Contenuti
Il dolce tipico della Pasqua: la Scarcella Pugliese
Ingredienti
- 500 gr di farina ‘00’
- 150 gr di zucchero
- 100 ml di olio extravergine d’oliva o burro o strutto
- 100 ml di latte
- 2 uova intere
- 1 bustina di vanillina
- 10 g lievito per dolci
- q.b. sale
Per la decorazione
- 2 uova intere con guscio
- zuccherini colorati
- Glassa realizzata con albume, zucchero a velo e succo di limone (facoltativo)
Istruzioni
- In una ciotola capiente, versa la farina setacciata, lo zucchero, la vanillina (o la scorza di limone), il lievito e un pizzico di sale. Mescola bene gli ingredienti secchi. Aggiungi al centro degli ingredienti secchi l’uovo, l’olio e il latte; inizia a mescolare con una forchetta partendo dal centro, incorporando poco a poco la farina dai bordi, fino a formare un impasto morbido.

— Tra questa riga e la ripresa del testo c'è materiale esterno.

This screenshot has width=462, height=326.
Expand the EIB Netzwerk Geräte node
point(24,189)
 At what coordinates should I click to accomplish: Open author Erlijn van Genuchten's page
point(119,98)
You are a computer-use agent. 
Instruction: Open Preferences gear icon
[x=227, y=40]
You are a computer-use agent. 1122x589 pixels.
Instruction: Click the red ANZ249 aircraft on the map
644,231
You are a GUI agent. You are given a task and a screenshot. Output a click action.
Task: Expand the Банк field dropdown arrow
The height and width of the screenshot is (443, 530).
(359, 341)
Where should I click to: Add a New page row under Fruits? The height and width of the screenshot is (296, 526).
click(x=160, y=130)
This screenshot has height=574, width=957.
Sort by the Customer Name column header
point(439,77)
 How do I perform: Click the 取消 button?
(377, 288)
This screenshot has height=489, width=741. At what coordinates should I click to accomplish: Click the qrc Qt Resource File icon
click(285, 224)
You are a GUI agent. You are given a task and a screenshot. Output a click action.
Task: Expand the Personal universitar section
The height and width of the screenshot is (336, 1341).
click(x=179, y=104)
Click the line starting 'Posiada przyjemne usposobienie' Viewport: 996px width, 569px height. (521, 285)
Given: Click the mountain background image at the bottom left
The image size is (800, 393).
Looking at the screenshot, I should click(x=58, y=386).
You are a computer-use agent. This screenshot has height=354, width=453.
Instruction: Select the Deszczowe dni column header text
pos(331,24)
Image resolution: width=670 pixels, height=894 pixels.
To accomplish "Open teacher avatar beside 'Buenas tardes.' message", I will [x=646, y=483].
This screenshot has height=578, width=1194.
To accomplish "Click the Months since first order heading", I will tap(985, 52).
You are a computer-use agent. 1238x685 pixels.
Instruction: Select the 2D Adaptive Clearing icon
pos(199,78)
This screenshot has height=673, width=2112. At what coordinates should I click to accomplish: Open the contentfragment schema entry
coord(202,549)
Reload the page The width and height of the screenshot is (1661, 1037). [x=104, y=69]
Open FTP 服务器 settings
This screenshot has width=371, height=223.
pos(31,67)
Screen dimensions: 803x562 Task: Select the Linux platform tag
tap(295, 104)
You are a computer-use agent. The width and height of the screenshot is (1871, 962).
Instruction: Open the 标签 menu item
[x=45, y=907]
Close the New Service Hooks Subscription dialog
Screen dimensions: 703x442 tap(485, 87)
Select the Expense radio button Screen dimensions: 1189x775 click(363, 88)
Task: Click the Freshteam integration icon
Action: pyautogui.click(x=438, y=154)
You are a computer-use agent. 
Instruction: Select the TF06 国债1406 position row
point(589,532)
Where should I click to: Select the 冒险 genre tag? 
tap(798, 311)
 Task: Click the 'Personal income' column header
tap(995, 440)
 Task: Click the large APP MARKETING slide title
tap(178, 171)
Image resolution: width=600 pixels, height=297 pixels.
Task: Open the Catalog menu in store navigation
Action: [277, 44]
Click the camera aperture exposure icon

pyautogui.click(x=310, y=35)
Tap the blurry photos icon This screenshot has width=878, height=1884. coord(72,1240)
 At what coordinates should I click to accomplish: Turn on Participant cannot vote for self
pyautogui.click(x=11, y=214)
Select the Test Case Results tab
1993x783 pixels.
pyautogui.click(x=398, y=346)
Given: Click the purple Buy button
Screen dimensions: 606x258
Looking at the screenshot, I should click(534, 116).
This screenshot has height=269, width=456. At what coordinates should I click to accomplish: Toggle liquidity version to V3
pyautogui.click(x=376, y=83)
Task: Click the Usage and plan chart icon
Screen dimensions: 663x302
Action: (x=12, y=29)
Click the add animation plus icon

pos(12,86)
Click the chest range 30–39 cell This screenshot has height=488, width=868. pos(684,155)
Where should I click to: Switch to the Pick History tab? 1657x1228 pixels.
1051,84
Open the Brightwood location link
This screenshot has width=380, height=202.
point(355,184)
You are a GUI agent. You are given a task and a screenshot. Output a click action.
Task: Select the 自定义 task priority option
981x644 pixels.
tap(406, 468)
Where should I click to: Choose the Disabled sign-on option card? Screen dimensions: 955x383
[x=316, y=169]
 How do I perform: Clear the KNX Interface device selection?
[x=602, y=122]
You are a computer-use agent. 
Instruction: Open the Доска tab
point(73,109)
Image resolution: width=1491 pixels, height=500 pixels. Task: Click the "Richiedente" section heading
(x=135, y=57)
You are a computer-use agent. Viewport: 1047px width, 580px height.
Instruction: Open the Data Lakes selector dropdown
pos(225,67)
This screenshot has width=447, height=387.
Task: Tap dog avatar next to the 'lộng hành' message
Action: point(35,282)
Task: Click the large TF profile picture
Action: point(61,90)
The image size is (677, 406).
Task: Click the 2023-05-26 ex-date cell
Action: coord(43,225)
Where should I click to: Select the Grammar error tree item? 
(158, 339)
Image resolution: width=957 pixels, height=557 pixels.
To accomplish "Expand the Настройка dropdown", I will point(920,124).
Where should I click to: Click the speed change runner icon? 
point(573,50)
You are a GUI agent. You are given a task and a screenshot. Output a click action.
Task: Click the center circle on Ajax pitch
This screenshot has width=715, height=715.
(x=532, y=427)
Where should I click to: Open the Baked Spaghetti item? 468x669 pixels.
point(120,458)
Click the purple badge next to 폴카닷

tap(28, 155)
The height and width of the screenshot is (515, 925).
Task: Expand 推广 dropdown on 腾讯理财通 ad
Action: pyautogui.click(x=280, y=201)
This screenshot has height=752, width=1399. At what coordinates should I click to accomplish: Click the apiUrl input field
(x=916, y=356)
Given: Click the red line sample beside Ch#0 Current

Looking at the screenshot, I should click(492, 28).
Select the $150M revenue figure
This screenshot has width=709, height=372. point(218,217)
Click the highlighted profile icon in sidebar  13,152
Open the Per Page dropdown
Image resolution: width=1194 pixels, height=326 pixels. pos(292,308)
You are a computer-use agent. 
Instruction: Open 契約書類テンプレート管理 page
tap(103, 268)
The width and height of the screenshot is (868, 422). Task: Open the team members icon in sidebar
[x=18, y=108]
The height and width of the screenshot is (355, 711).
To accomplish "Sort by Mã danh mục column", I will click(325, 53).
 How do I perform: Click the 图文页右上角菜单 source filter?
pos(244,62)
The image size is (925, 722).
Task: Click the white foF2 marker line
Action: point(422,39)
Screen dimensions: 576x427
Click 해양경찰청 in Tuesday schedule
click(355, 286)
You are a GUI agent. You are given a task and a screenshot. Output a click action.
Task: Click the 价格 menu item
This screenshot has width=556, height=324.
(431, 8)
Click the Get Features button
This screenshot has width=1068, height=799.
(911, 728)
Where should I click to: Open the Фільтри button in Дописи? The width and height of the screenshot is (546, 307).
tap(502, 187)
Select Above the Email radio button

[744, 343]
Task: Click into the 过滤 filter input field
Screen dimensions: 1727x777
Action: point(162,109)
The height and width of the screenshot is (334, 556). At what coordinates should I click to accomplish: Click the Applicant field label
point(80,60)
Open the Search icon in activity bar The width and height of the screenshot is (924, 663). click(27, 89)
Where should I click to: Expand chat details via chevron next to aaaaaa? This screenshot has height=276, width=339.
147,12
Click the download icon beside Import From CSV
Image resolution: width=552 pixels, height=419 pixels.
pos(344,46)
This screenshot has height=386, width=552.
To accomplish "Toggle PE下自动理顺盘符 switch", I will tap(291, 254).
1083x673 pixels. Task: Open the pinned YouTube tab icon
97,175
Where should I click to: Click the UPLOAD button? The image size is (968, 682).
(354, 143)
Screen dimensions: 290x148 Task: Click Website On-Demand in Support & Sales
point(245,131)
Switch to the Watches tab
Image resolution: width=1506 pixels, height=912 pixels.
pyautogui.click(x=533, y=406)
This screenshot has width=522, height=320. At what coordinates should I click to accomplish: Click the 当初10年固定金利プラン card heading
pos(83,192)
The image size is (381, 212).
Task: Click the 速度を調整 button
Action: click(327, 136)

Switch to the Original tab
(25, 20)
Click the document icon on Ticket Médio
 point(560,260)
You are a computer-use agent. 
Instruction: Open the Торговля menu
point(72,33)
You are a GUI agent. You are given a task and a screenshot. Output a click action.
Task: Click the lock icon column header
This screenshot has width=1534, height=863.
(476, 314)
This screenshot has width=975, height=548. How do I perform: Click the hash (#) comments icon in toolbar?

- Quando l’impasto è ben formato e liscio, avvolgilo nella pellicola e lascialo riposare per 20–30 minuti a temperatura ambiente (oppure 10–15 in frigo se fa caldo), così sarà più facile da lavorare.Questo aiuta a rilassare il glutine e dà stabilità alla forma durante la cottura.

- Trascorso il tempo di riposo, stendi l’impasto su un piano leggermente infarinato fino a uno spessore di circa 1 cm e dagli la forma che preferisci: ciambella, colomba, cuore o intreccio. Inserire un uovo sodo e tenerlo fermo con due striscioline di pasta. Spennellare con uovo sbattuto, e cospargere di confetti colorati e infornare a 180° per circa 35-45 minuti.

Nutrition
Dove si prepara la ricetta della Scarcella pugliese?
Dolce pasquale diffuso in tutta l’Italia, in Puglia è chiamato con diversi nomi. Generalmente scarcella nel Tarantino, nel Barese, nella BAT e nel Foggiano e cuddhura o puddhica nel Leccese e nel Brindisino. È stato inserito nell’elenco ufficiale dei prodotti tipici e tradizionali della Regione Puglia con i vari nomi.
Per Pasqua si organizza a S. Cesarea Terme (Lecce) la sagra della cuddhura, e a Statte (Taranto) la sagra della scarcella. A Molfetta, nella Basilica Madonna dei Martiri, nell’ottava di Pasqua, si celebra la festa dell’indulgenza con la distribuzione al fedeli delle scarcelle. Qualcuno ne fa derivare il nome proprio dall’essere “scarcerati” dai peccati per merito dell’indulgenza.
Storia delle scarcelle pugliesi
La scarcella pugliese non è soltanto un dolce: è un simbolo della Pasqua, un gesto d’affetto, una memoria che profuma di casa e tradizione. Tipica di molte zone della Puglia, questa ciambella rustica di pasta dolce racchiude in sé significati profondi e antichi, che mescolano riti religiosi e pagani, gesti familiari e simboli universali.
Il suo nome deriva dal latino “cercellus”, che richiama la forma rotonda della ciambella, simbolo di eternità e ciclicità. Ma ciò che rende davvero unica la scarcella è la presenza di un uovo intero con il guscio, incastonato al centro dell’impasto e bloccato da due strisce di pasta. Un gesto apparentemente semplice, ma dal significato potentissimo: l’uovo rappresenta la vita che si rinnova, la rinascita, la resurrezione. Un richiamo a riti antichissimi della fertilità, poi assorbiti dalla simbologia cristiana.
Tradizionalmente, la scarcella si preparava in casa il Sabato Santo, coinvolgendo i bambini nella lavorazione dell’impasto e nella decorazione con confettini colorati. Ogni forma aveva un messaggio: la colomba per la pace, il cuore per l’amore, la ciambella per la prosperità. In alcune zone, era persino un dono d’amore tra fidanzati, oppure un segno di rispetto tra comari, padrini e madrine.